By cross motion respondents ask that the petition be dismissed.

It is apparent from a reading of the petition that the petitioner relies not on any violation of statutory law governing corporations but upon the contract made between the parties for the protection of his rights, such as his continuance as vice-president and secretary (par. 7); payment to him of his salary of $150 a week (id.); and an agreement to submit any and all disputes to arbitration (par. 8). Although petitioner does charge a violation of the corporate by-laws with respect to the conduct of the special meeting, section 28 of the General Corporation Law provides that any business may be transacted at a meeting of a board of directors at which every director is present.

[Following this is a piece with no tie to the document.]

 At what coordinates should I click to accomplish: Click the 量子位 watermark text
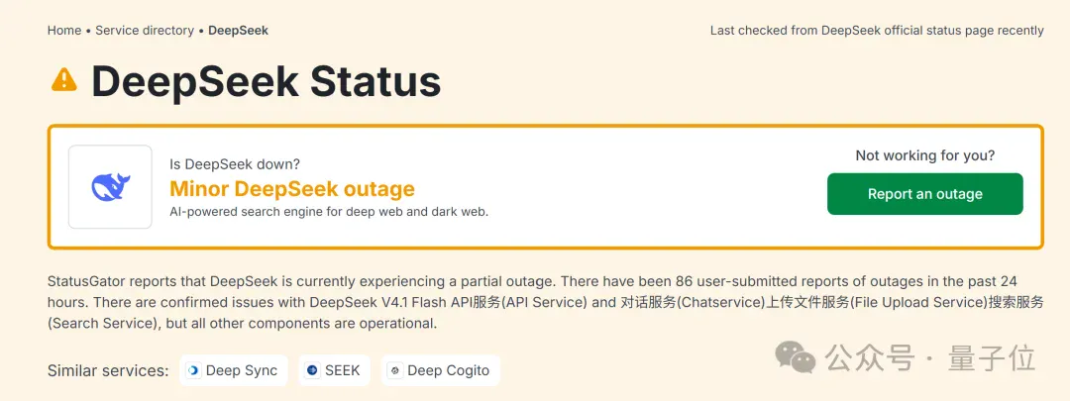click(x=991, y=358)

“As a general rule courts have nothing to do with the internal management of business corporations.” (Flynn v. Brooklyn City R. R. Co., 158 N. Y. 493, 507.) The manner in which they may intervene, summarily, as here sought, is limited and prescribed by statute. By section 25 of the General Corporation Law, for example, the Supreme Court, at a Special Term, is authorized to take proof and pass upon the validity of corporate elections. Even in such case the inquiry goes only to the regularity thereof and is not concerned with the permissible discretion of the stockholders or directors. No such election is before it on this application, but rather the removal of an officer by the majority vote of a board of directors. The directors, of course, are the managers of the corporation, and by their majority acts conduct its affairs, including the appointment of its officers. (General Corporation Law, § 14, subd. 4; §§ 27, 28; Stock Corporation Law, § 60.) Such power carries with it the correlative power of removal (Walker Mem. Baptist Church v. Saunders, 173 Misc. 455, affd. 259 App. Div. 1010, revd. on other grounds 285 N. Y. 462).

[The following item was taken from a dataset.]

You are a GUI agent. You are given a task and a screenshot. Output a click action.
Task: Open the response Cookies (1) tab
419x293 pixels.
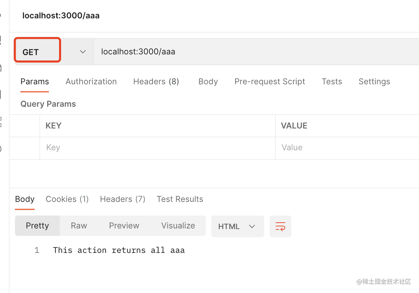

Other avenues of judicial supervision are set forth in article 6 of the General Corporation Law. They are not involved here. *108If they were, the remedy to enforce them would be by action (see § 60).

While this court retains its ancient and inherent visitorial supervision of corporations (Raub v. Gerken, 127 App. Div. 42), there is no showing here to invoke that power since petitioner’s asserted rights stem from his contract.

In my opinion the provisions of article 78 of the Civil Practice Act are inapplicable to the facts shown. Article 78 is a general statute which obtains where no other remedy is specifically provided (Matter of L’Hommedieu v. Board of Regents, 276 App. Div. 494, 502; Moir v. Provident Sav. Life Assur. Soc., 127 App. Div. 591, 604; Marfran Realty Corp. v. Agin, 261 App. Div. 927).

Petitioner is not without remedy. For violation of his contractual rights he may bring suit for specific performance and damages. For fraudulent acts done he can sue as a stockholder or pursuant to sections 60 and 61 of the General Corporation Law. Such relief, however, is to be sought in a plenary action. (Cf. Everett v. Phillips, 288 N. Y. 227; McQuade v. Stoneham, 263 N. Y. 323; Clark v. Dodge, supra.)

Accordingly, petitioner’s motion is denied and respondents’ cross motion to dismiss is granted, but without prejudice to petitioner’s rights otherwise. Settle order on notice.